Paginafragment:
Differentiatie voor zorgleerlingen
Zorgleerlingen hebben vaak extra tijd nodig om de instructie in zich op te nemen. Daarom is het goed om hen verlengde instructie of extra hulp te geven, bijvoorbeeld bij taal en rekenen. Het is belangrijk dat deze leerlingen succeservaringen opdoen. Daarom kan het goed zijn om als leerkracht minder hoge eisen te stellen. Dat kan onder andere door het reduceren van het aantal sommen. Het kan helpen om de zorgleerlingen te laten werken met deeltaken, daardoor overzien ze het geheel beter. Ook tijdens de zelfstandige verwerking kunnen ze extra hulp vaak nog goed gebruiken. Dat kan door de leerkracht zelf, maar ook door een medeleerling. De extra hulp of extra activiteiten voor deze leerlingen mogen slechts gedeeltelijk losgekoppeld worden van klassikale activiteiten.
Differentiatie voor meer- en hoogbegaafde leerlingen door compacten en verrijken
Voor (hoog)begaafde leerlingen zijn twee manieren van differentiatie belangrijk: compacten en verrijken. Allereerst is het belangrijk om te compacten. Zij hebben namelijk veel minder tijd nodig om de aangeboden stof te leren beheersen. Bij compacten schrapt de leerkracht in de (reguliere) leerstof en de herhalingsstof. Compacten is een manier om niet meer tijd te gebruiken, maar om de tijd die er is effectiever te gebruiken en hierbij verrijking aan te bieden.

Gegevensset:
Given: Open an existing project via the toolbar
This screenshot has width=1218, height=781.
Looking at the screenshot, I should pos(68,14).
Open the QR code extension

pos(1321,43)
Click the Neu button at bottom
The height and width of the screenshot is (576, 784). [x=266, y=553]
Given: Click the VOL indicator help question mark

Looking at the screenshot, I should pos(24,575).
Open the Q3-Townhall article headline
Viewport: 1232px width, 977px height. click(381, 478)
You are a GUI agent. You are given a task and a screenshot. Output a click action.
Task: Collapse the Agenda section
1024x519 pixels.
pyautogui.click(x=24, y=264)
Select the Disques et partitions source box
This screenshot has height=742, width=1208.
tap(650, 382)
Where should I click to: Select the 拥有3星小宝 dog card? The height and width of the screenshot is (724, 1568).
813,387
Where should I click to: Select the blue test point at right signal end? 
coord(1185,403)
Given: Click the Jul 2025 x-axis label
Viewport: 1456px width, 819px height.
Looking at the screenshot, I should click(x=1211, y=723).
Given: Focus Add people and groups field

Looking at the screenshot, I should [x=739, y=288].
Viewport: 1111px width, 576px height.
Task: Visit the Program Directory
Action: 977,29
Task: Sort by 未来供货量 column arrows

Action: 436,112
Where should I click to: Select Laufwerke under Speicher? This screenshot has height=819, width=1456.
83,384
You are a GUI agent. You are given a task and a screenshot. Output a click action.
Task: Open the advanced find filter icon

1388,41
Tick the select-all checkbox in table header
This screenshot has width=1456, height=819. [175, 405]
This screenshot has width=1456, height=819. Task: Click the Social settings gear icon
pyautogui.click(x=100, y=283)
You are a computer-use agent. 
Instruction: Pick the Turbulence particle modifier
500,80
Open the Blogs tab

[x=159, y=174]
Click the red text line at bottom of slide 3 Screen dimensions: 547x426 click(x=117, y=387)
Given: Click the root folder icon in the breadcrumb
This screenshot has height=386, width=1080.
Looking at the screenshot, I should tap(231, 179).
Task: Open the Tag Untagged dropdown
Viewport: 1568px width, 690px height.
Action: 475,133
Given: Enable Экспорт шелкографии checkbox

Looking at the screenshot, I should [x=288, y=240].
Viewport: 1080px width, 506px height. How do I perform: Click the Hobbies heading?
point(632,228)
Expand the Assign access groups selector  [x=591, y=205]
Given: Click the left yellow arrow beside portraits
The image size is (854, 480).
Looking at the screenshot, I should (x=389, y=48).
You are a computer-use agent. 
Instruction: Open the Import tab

Doel: Waarin schrapt de leerkracht bij compacten, volgens het paginafragment?

Uitgevoerde opdracht: In de (reguliere) leerstof en de herhalingsstof.